The European Court of Justice (ECJ) ruling of 14 June 2011 followed a case that originated in Germany.  Pfleiderer, a firm in the wood industry, was considering a damages claim against members of a paper cartel.  It sought access to the cartel files held by the German Competition Authority (FCO) in order to substantiate its claim.  A dispute followed over whether disclosing the documents of companies who had cooperated with the FCO would undermine the national leniency programme since potential leniency applicants would fear eventual disclosure.

A German court asked the ECJ for a preliminary ruling whether or not the provisions of EU competition law are to be interpreted as meaning that cartel victims can be granted access to leniency applications received by an EU Member State competition authority.
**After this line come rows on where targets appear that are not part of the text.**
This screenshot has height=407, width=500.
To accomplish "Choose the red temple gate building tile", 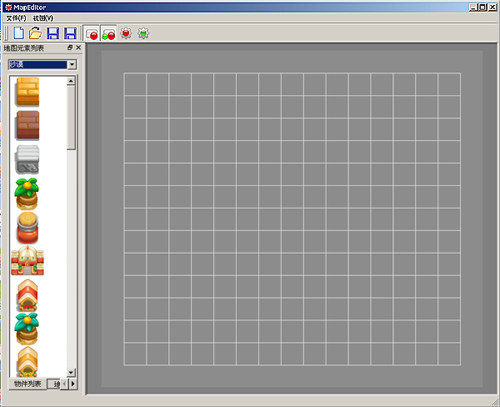I will pyautogui.click(x=27, y=261).
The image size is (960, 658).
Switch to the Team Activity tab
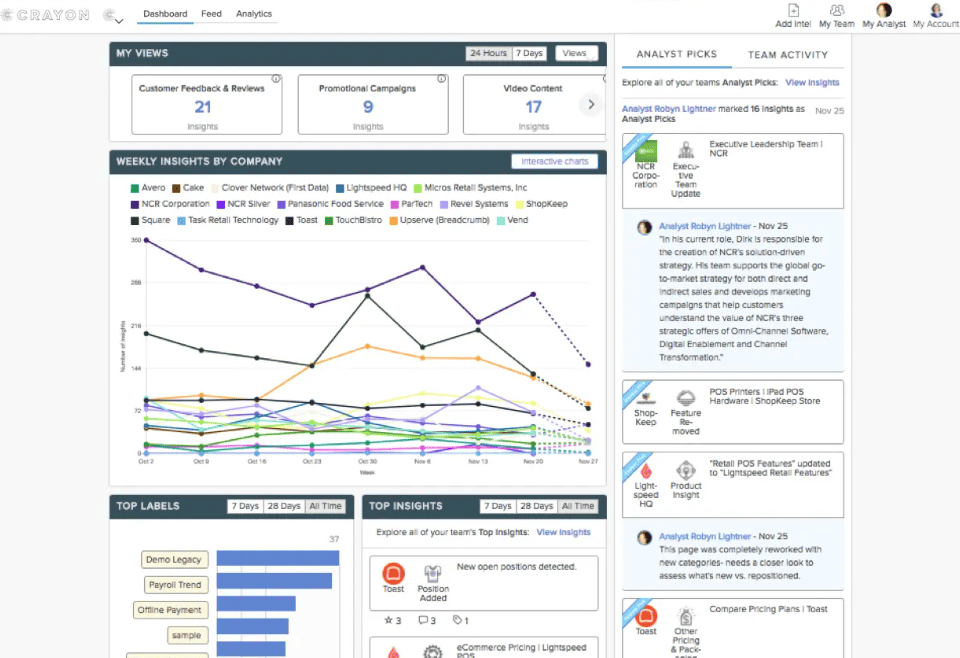point(788,55)
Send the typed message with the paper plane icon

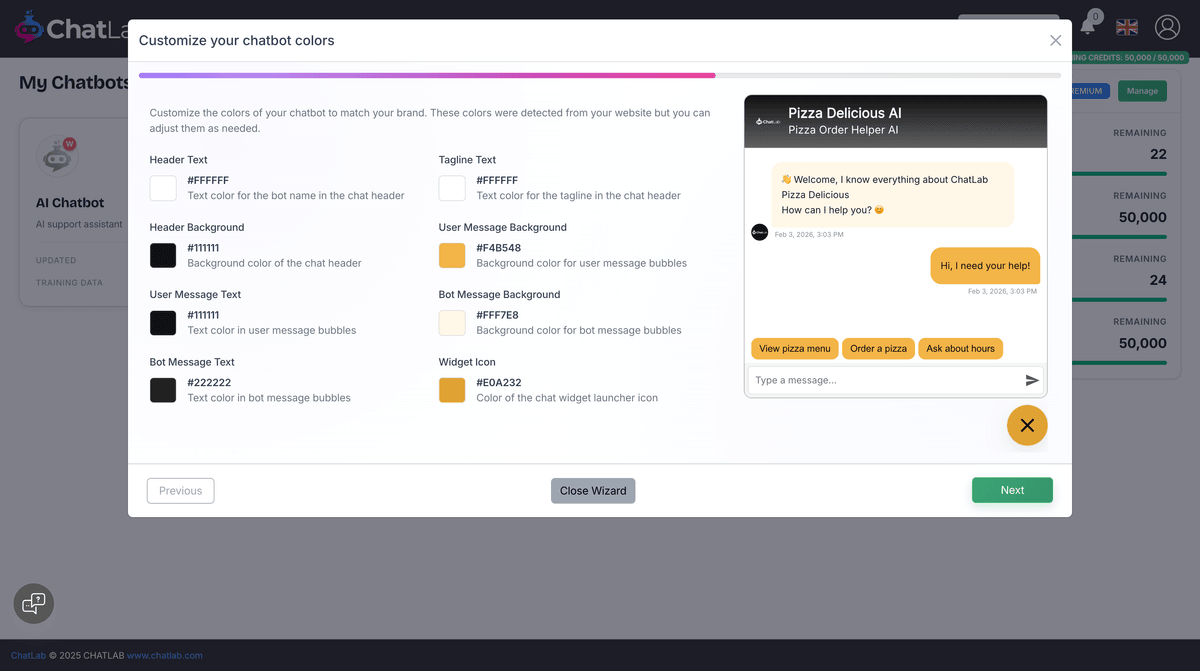pyautogui.click(x=1031, y=379)
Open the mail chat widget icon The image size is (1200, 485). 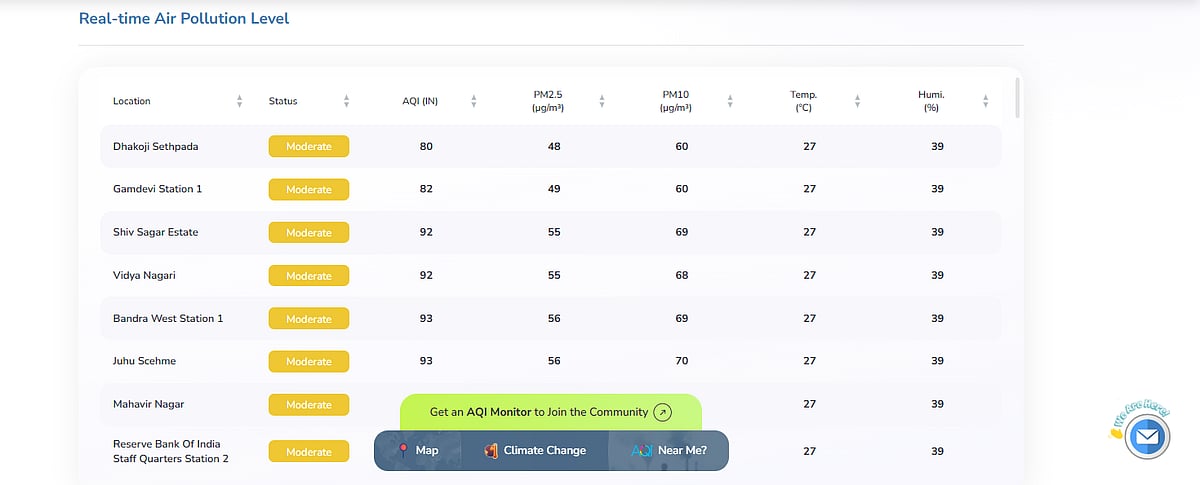click(1146, 437)
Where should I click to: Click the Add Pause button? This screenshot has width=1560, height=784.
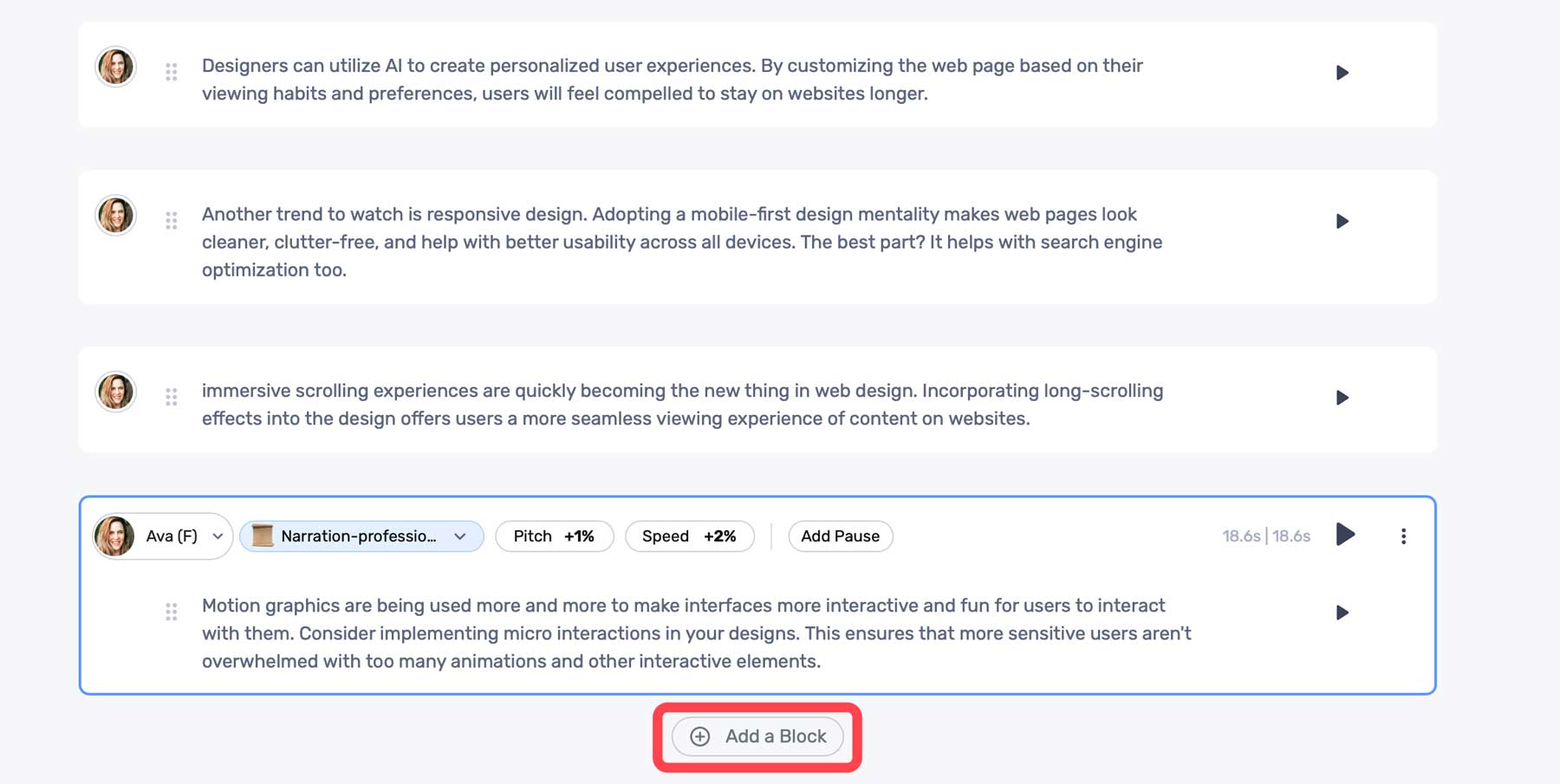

The ECJ has held  that it was for the courts and tribunals of each EU Member State on the basis of their own national law to determine the conditions under which such access must be permitted or refused by weighing the interests protected by EU law.  The upshot of this ruling is therefore that each judge in each Member State has a discretion as to what type of leniency document can be disclosed to a cartel victim.  The ECJ has therefore distanced itself from recommendations made by the Advocate General who suggested that documents which existed before the cartel was uncovered could be disclosed  but said that submissions drafted for the purpose of revealing the infringement should be protected.

For leniency applicants, weighing the decision whether to apply for leniency has now become even more complex. On the one hand, a potential leniency applicant stands to benefit from immunity, or a reduction, from fines. On the other hand,  it will now have to take into consideration not only the remaining risk of a fine and criminal sanctions but also the the fact that private damages claimant might get easier access to incriminating evidence. Such complexity is all the more greater given that the ECJ’s ruling may lead to different results in different European countries.